- Opening Delimiter -

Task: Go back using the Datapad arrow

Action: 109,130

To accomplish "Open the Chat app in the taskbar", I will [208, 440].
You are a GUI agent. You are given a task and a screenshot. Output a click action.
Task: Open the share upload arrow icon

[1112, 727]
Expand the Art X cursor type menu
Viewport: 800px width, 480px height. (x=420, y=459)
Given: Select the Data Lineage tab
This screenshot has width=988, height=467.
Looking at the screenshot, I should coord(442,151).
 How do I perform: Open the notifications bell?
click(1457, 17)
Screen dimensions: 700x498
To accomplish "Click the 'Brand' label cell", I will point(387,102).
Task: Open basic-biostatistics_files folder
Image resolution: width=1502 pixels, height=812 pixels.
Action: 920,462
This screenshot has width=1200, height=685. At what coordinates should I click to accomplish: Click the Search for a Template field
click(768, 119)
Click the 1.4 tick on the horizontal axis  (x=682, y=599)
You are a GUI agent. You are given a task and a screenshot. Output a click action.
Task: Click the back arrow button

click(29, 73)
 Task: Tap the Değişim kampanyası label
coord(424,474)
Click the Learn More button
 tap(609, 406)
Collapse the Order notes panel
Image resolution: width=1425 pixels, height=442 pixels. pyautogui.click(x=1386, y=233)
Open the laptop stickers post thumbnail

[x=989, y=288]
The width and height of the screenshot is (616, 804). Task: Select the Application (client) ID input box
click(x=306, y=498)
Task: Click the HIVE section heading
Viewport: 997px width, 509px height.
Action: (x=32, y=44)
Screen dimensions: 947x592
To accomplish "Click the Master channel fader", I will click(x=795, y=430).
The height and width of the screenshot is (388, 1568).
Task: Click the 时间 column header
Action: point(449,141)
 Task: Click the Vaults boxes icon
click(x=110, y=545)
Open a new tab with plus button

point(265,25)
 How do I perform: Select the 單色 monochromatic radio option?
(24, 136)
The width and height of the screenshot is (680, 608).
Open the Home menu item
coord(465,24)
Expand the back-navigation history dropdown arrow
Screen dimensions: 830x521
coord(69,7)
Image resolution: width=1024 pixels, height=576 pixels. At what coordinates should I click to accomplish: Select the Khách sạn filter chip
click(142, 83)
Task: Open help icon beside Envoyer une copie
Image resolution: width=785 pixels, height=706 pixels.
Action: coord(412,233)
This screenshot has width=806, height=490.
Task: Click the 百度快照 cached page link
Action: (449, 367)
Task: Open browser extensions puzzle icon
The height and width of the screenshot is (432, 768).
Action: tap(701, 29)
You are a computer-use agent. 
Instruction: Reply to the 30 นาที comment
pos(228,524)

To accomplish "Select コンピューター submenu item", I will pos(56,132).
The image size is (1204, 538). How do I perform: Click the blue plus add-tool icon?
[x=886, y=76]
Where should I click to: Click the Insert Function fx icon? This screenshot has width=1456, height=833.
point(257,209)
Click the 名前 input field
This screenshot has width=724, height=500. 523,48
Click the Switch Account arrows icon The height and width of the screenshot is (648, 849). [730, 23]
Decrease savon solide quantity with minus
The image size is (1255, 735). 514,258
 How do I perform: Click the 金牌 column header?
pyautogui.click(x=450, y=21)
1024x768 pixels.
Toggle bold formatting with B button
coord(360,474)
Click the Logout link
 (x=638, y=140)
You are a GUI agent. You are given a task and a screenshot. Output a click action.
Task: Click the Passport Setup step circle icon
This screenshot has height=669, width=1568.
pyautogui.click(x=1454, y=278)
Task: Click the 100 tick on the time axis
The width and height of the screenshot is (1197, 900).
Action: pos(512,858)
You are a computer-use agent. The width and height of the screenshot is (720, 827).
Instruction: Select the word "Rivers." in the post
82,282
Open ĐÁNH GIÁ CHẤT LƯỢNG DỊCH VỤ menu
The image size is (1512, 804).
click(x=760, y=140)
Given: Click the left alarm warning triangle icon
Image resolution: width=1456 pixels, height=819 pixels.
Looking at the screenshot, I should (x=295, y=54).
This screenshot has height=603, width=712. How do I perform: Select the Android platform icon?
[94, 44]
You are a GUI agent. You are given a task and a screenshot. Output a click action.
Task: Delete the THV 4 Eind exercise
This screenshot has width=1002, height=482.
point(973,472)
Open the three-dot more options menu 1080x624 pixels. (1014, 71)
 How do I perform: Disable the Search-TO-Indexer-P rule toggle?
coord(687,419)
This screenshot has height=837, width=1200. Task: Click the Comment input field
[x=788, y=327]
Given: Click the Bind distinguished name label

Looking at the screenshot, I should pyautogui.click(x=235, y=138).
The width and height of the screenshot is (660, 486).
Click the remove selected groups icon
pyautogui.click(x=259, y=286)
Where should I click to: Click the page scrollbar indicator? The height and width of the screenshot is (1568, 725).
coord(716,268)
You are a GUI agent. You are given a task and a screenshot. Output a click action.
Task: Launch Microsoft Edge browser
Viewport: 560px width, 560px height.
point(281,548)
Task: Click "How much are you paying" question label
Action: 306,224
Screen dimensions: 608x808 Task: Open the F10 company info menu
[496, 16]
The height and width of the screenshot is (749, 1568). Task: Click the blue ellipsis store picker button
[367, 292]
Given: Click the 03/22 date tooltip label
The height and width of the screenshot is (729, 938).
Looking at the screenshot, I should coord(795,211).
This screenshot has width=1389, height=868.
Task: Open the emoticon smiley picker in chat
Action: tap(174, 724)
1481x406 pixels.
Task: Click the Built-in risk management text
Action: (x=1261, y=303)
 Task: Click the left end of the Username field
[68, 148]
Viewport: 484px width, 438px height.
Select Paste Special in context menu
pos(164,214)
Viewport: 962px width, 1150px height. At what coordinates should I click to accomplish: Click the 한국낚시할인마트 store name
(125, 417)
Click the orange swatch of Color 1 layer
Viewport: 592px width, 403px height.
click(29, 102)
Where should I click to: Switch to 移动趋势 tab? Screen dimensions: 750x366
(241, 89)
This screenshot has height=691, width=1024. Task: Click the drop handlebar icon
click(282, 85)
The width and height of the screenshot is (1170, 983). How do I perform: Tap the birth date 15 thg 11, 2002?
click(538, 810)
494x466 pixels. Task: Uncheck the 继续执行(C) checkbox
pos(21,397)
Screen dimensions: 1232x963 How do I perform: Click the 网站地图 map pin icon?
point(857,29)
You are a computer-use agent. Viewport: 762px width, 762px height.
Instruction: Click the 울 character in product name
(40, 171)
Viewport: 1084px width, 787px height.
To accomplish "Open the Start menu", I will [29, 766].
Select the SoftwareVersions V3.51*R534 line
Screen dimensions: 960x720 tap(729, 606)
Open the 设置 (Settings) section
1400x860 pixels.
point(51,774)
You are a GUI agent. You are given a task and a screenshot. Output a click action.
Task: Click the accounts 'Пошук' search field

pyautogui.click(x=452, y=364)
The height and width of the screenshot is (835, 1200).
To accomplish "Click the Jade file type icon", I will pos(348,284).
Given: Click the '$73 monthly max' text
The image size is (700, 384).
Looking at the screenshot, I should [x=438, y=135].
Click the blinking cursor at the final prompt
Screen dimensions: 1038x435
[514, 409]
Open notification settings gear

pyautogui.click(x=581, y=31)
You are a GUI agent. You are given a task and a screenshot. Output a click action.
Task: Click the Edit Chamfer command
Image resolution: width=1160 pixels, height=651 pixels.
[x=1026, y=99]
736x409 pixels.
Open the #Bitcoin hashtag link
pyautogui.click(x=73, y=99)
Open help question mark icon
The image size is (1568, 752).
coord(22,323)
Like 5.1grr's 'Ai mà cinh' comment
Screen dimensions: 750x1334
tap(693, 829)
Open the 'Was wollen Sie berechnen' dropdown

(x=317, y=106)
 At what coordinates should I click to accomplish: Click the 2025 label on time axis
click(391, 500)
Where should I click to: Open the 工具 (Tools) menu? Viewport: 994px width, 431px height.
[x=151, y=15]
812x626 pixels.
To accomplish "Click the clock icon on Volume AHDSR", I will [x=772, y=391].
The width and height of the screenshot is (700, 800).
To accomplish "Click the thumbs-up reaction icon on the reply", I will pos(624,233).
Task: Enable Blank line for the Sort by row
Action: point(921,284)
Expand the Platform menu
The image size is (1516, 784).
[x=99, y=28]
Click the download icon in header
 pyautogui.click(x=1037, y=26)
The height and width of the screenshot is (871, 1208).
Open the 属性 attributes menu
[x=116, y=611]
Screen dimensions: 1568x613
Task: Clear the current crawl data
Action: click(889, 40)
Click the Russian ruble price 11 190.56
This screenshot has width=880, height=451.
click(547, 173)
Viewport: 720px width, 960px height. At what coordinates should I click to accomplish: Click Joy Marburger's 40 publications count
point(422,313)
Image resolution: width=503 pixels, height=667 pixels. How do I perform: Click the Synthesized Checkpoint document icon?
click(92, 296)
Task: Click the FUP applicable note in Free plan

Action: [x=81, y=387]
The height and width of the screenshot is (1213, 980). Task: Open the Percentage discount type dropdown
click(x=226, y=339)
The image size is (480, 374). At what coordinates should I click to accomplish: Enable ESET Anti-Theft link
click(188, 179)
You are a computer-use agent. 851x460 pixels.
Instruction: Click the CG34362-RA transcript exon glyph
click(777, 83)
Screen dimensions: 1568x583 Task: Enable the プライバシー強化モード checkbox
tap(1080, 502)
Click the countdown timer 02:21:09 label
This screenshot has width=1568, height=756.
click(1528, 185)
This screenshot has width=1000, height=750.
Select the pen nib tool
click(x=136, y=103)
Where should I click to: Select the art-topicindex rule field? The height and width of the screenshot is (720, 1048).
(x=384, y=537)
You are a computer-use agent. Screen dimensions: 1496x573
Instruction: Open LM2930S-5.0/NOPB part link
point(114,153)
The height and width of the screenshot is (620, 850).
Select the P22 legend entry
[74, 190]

- Closing Delimiter -

## TO DO
Copy only this part of the entries above: the line with "1024x768 pixels.", the line with "Task: Click the 100 tick on the time axis", and the lines between, all exactly as written.

## ANSWER TO THIS TASK
1024x768 pixels.
Toggle bold formatting with B button
coord(360,474)
Click the Logout link
 (x=638, y=140)
You are a GUI agent. You are given a task and a screenshot. Output a click action.
Task: Click the Passport Setup step circle icon
This screenshot has height=669, width=1568.
pyautogui.click(x=1454, y=278)
Task: Click the 100 tick on the time axis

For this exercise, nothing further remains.